● **Records supplied**:
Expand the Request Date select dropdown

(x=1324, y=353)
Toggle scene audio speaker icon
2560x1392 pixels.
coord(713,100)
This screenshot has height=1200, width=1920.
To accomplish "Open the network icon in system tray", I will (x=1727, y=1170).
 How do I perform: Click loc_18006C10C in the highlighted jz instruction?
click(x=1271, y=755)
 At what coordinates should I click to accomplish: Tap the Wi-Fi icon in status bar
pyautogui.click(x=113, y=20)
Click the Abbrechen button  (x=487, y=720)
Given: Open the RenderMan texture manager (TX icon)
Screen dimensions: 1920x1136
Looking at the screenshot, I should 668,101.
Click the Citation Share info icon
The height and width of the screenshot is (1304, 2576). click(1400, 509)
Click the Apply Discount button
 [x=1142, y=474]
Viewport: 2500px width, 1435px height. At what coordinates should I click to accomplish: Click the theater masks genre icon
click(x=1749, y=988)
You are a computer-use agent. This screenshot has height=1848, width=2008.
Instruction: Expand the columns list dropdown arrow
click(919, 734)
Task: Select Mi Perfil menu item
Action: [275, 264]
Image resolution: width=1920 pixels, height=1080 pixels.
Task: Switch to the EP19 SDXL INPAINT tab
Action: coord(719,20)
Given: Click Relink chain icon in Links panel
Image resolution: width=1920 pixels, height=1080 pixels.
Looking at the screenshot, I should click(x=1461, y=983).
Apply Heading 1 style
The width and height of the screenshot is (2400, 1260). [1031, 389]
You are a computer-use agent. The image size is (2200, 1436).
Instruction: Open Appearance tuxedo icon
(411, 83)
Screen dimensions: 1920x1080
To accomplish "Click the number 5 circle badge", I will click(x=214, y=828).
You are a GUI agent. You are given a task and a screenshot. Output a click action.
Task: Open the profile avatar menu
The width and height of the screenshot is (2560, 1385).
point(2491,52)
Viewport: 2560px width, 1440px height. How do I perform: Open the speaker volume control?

● **Action item**: Restate, without alteration, the lines of the material above that begin at the one containing "The width and height of the screenshot is (2560, 1385)." and run through its last line.

● **Result of the task**:
The width and height of the screenshot is (2560, 1385).
point(2491,52)
Viewport: 2560px width, 1440px height. How do I perform: Open the speaker volume control?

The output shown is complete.